La manifestation pour l'Emploi du dimanche 16 mars a été organisée pour faire baisser la pression d'en bas tout en évitant une extension de la grève. Directions de la FGTB et de la CSC sont mortes de peur devant la perspective d'un mouvement vers la grève générale, d'autant plus que les conventions collectives sont dans l'impasse dans plusieurs grandes usines.

Les secrétaires syndicaux Gacoms (FGTB) et Jacqmyns (ACV) ont alors fait voter la reprise du travail après avoir focalisé la lutte vers une action en justice portant sur le caractère "illégal " de la fermeture. "Légale" ou "illégale", une fermeture reste une fermeture!

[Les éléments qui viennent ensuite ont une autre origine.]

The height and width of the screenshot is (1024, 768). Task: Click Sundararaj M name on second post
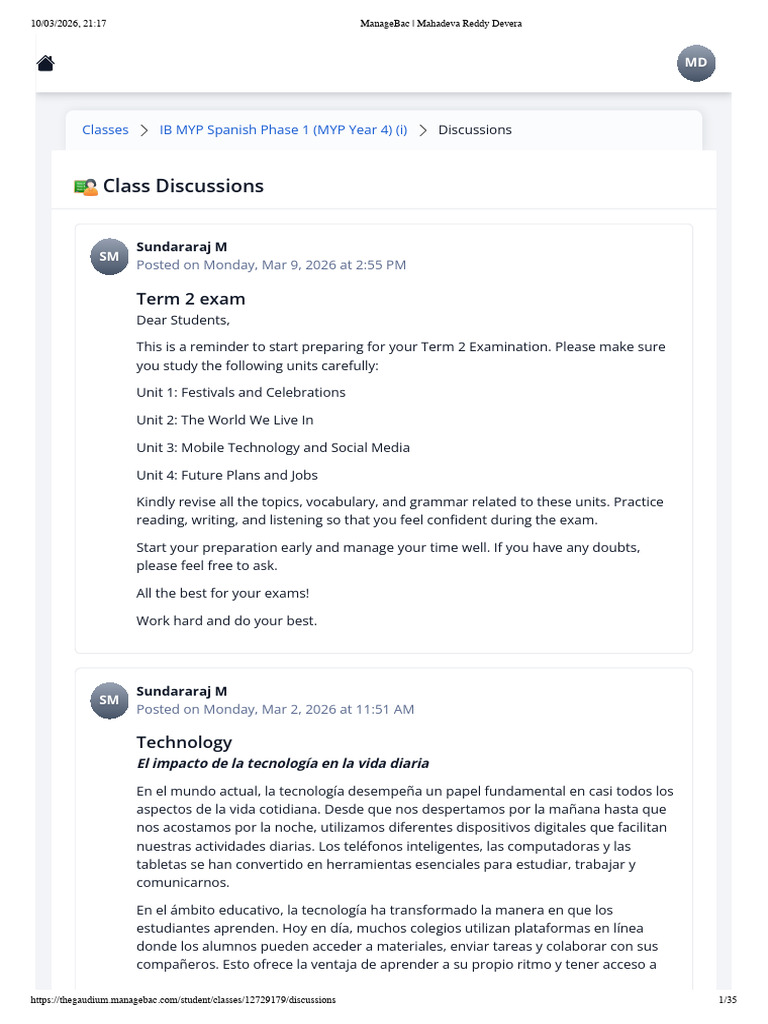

Le 21 mai, la colère des travailleurs a éclaté: ils ont sorti sur la chaussée les voitures produites dans la matinée, et la grève a redémarré spontanément. Un certain nombre de travailleurs, déçus par le cassage de la lutte par les secrétaires syndicaux, préfère "voter avec leurs pieds" et ne se présentant tout simplement pas au travail. Le problème posé aujourd'hui est celui de la constitution d'un comité de grève pour organiser la lutte.

Lundi 26 mai, les secrétaires syndicaux organisent un référendum pour reprendre la situation en main : abandon de la lutte contre la fermeture, négociation d'un plan social et modalités d'action contrôlées par l'appareil syndical. Au moment de mettre sous presse, on attend les résultats.